**Goal of the exercise**
Print all of the entries exactly, minus the pictures.

**Data supplied**

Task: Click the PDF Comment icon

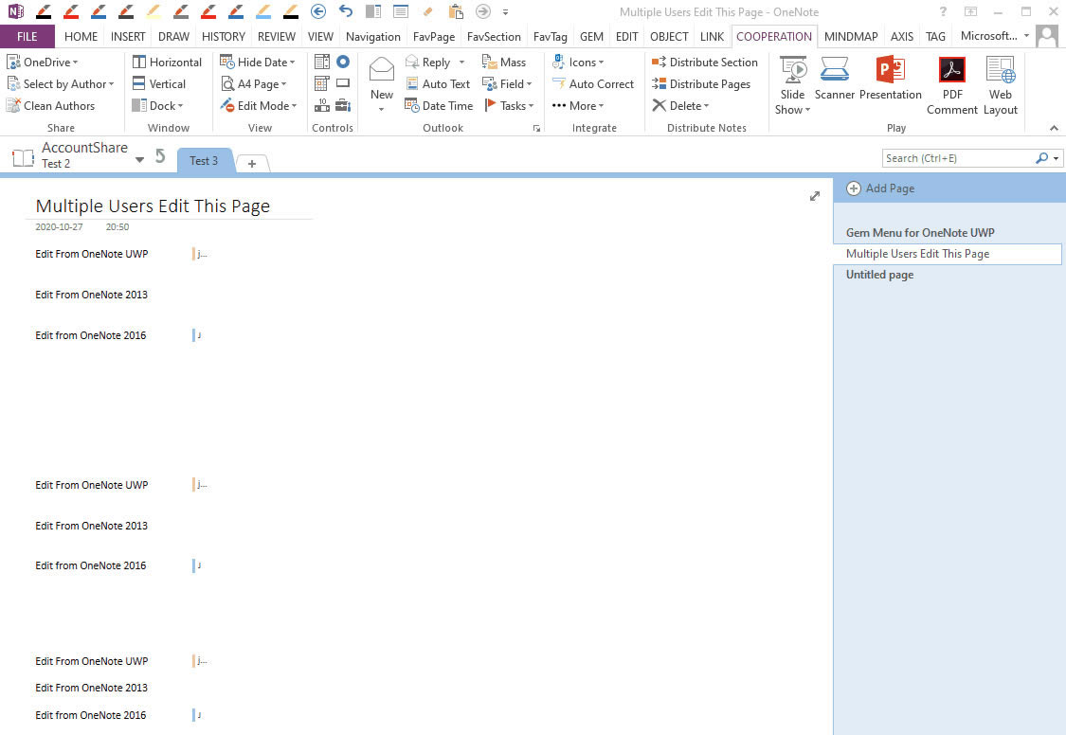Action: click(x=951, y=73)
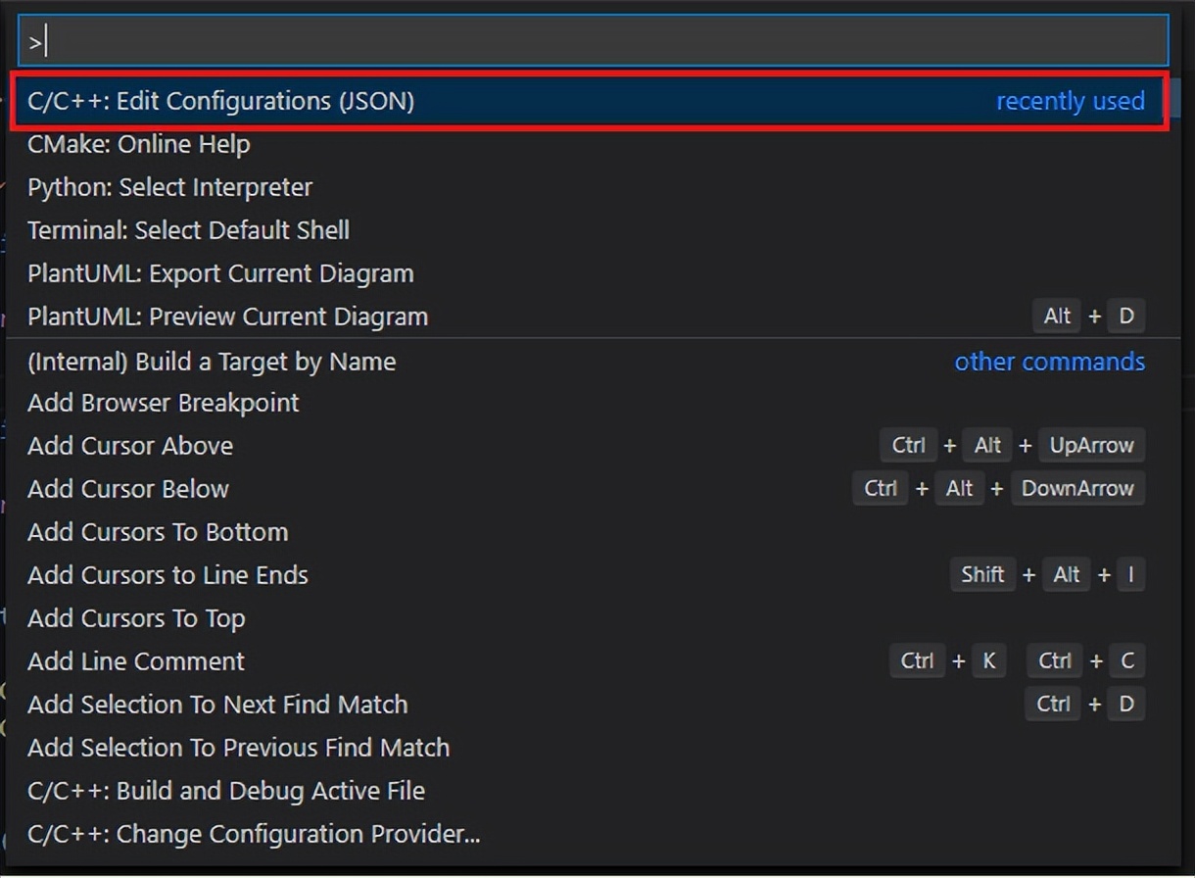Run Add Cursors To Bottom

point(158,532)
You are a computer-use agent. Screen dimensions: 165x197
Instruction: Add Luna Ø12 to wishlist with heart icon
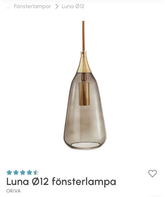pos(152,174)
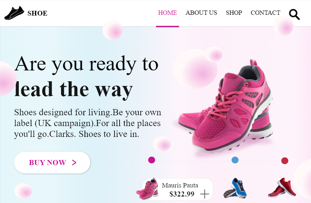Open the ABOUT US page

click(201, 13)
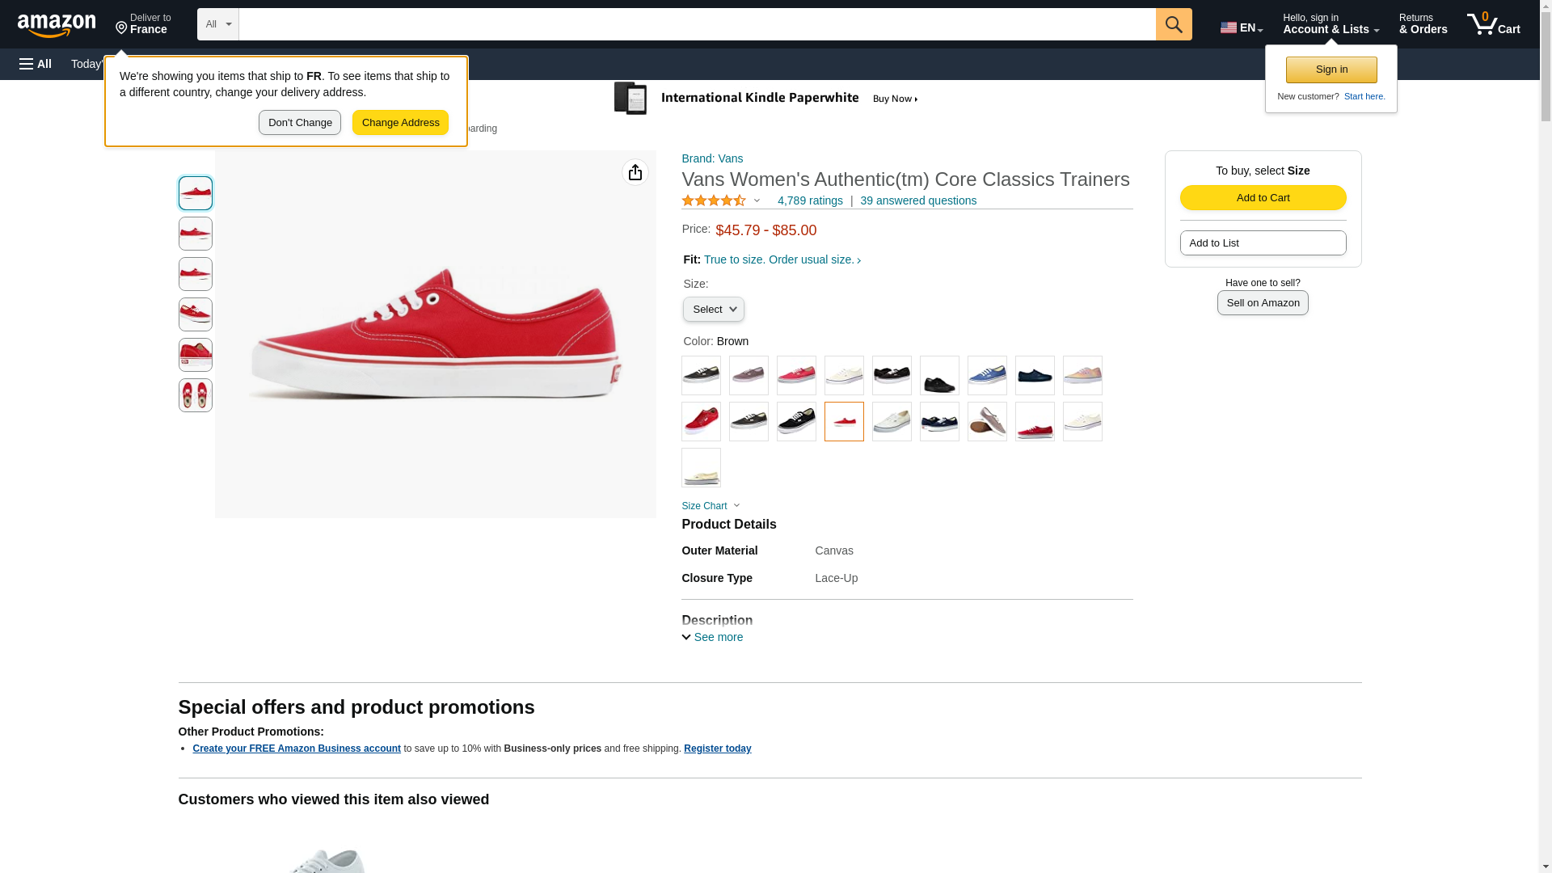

**Exercise result**
Task: Click the PDF Comment icon

Action: click(x=951, y=73)
Run Add Cursors To Bottom

point(158,532)
You are a computer-use agent. Screen dimensions: 165x197
Instruction: Add Luna Ø12 to wishlist with heart icon
pos(152,174)
Open the ABOUT US page

click(201, 13)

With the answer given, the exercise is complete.